Une méthode : la recherche translationnelle
Arrivé à Gustave Roussy, Aurélien Marabelle monte un laboratoire de recherche translationnelle en immunothérapie (LRTI) dont il est aujourd’hui responsable. « Notre ambition est de mieux comprendre la résistance à l’immunothérapie – pourquoi certaines patientes et certains patients, un sur cinq environ, ont des réponses magnifiques à l’immunothérapie voire sont même guéris de leur cancer métastatique, tandis que d’autres n’y répondent pas –, et de développer de nouveaux médicaments pour mieux traiter les patientes et patients plus tôt dans l’histoire de la maladie. Pour ce faire, notre approche consiste, à partir de prélèvements de patientes et patients, à essayer de comprendre ce qui se passe avant et pendant que l’immunothérapie est administrée, ou inversement, à partir de nos résultats de recherche, à revenir vers le ou la patiente avec de nouveaux médicaments et essais cliniques », explique l’oncologue.
REMISSION : vers plus de personnalisation des traitements
Cette ambition se concrétise avec le programme de recherche REMISSION soutenu par les investissements d’avenir France 2030. Piloté par Aurélien Marabelle, ce programme a pour objectif d’utiliser des tissus frais (sang total, biopsie tumorale) comme source de biomarqueurs afin d’adapter les nouvelles stratégies d’immunothérapies à la biologie des patientes et patients et de leur cancer. « Il faut savoir que dans près de 95 % des essais cliniques, on traite les patientes et patients à l’aveugle, sans savoir si elles ou ils expriment ou non la cible des médicaments, alors même que l’on a des thérapies ciblées. Cette limite s’explique par la mauvaise valeur prédictive et les nombreuses semaines nécessaires à l’analyse des tissus congelés ou fixés utilisés en routine, ne permettant pas une prise en charge personnalisée des personnes », explique Aurélien Marabelle.
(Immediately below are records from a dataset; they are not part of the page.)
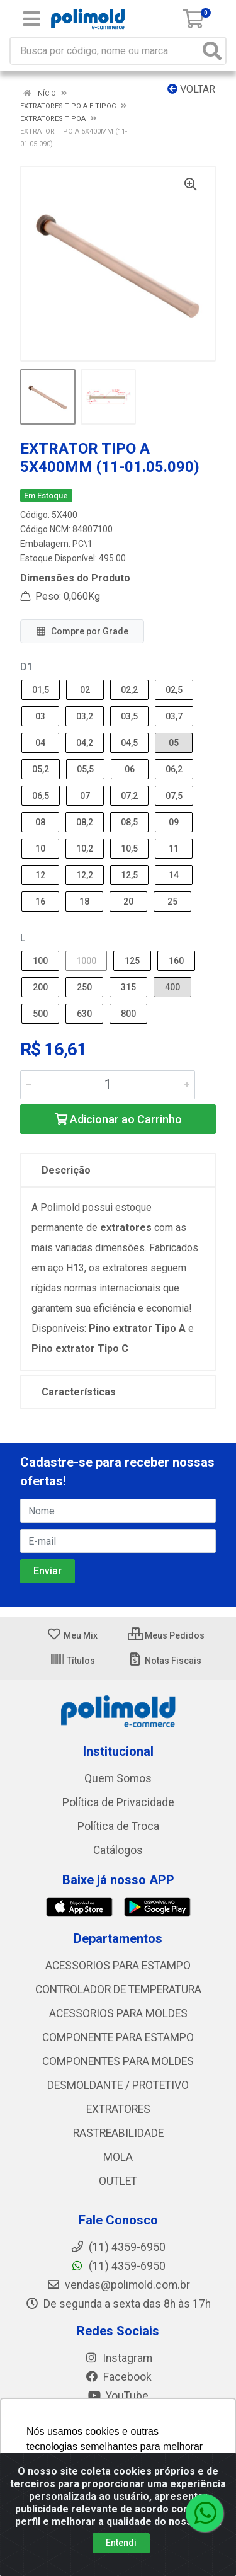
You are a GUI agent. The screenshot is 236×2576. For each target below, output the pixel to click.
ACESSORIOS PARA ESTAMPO (118, 1965)
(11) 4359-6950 (118, 2266)
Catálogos (118, 1850)
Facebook (118, 2377)
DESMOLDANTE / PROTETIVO (118, 2085)
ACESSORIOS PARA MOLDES (118, 2013)
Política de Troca (118, 1826)
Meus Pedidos (166, 1635)
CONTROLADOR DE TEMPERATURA (118, 1989)
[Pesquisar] (212, 51)
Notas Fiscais (164, 1661)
C’est cela que promet de changer REMISSION, grâce à une innovation développée par le LRTI et favorisant un travail en routine sur des prélèvements frais, la génération de données en quelques heures et le rendu de résultats sensibles et spécifiques. « Nous espérons ainsi accélérer la recherche clinique en ouvrant de nouvelles cohortes et parvenir à une meilleure personnalisation des traitements », conclut Aurélien Marabelle.